Comp578 Susan Portugal Fall 2008
Project December 4, 2008
Reflectance Round Robin Data Mining Analysis
The following final Data Mining Project includes data that was collected for a standards committee for the fiber optic industry. Below there is a description of the data that was collected, along with a data mining analysis of the data; including scatter plots, mean, range, variance, and anomaly detection within the data set. Once the analysis is complete, the end results will demonstrate the limits within the Reflectance measurement.
The evolvement of a complex unit into a workable “standard” often involves the cooperation of innovative minds. For the singlemode fiber optic connectors, several members within the fiber optic industry agreed to participate in testing several fiber optic connectors in order to determine and/or develop the repeatability and reliability (R&R) of the reflectance of a fiber optic connector. This “round robin” of participants were give an instruction list of specific steps in testing the connector samples in order to determine the deviant of reflector sample.
The sample being tested involves an FC-APC ( a standardized fiber optic connector with an angle polished ceramic ferrule). A standard FC connector consists of a threaded key-locking mechanism for single directional mounting. The APC consists of an eight to nine degree angled ferrule with a radius of a curvature between five and 12 mm. The APC connector has become the connector of choice by the fiber optic market due to its diminished level of reflective distortion.

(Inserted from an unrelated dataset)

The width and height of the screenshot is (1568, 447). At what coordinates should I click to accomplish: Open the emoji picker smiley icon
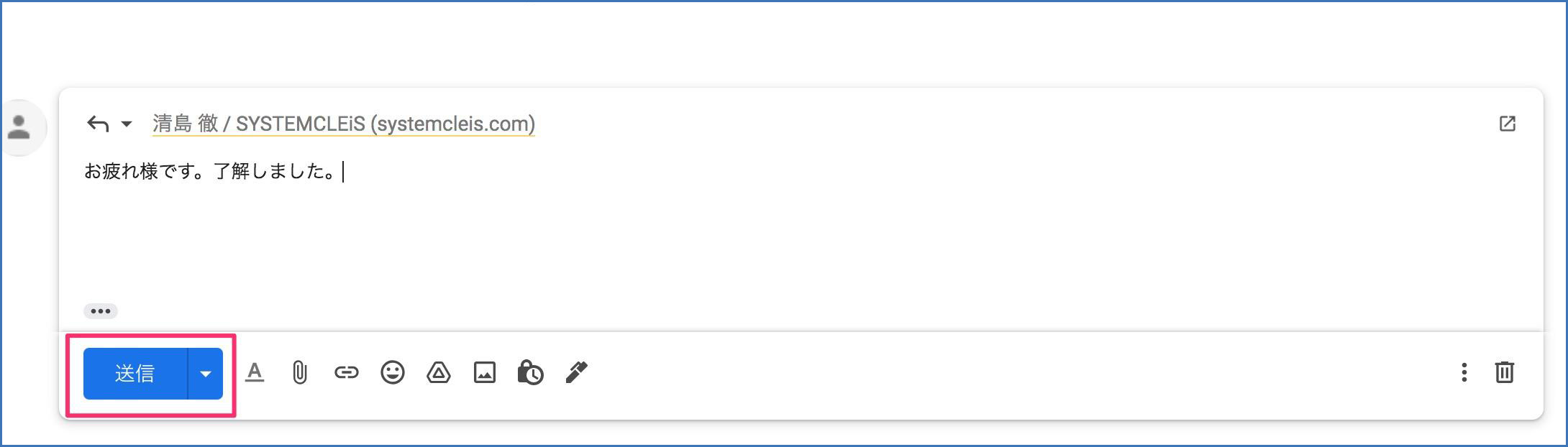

(Figure 1--FC Style Connector Diagram)
(Figure 2--FC Style Connector Actual Picture)
(Figure 3--APC Ferrule Diagram (8-9 Degree Angled Tip))
(Figure 4--APC Ferrule Picture (8-9 Degree Angled Tip)
Reflectance loss and/or return loss is a ratio of the amount of power reflected relative to the transmitted signal power source in decibels (dB). in this whether the results specified achieving the desired measurement of with known reflectance.
(Figure 5--Reflectance/Return Loss Equation)
With the use of several different Data Mining Methods learned throughout course the following analysis can be performed to depict the variance and standardization of the Reflectance Measurement.
Scatter Plots
Scatter Plots overall depicts the data set for the five sample groups: 30 dB, 40 dB, 50 dB, 60 dB, and 70 dB. Each scatter chart varies by the exact wavelength and the corresponding ORL measurement.
Mean Analysis
Mean(30dB) = 30.5 dB Delta = 0.5 dB
Mean(40dB) = 41.1 dB Delta = 1.1 dB
Mean(50dB) = 49.7 dB Delta = 0.3 dB
Mean(60dB) = 63.3 dB Delta = 3.3 dB
Mean(70dB) = 67.5 dB Delta = 2.5 dB
Range Analysis and Variance Analysis revealing the spread between the data set. Variance can be a more accurate analysis when there are extreme values within the data set.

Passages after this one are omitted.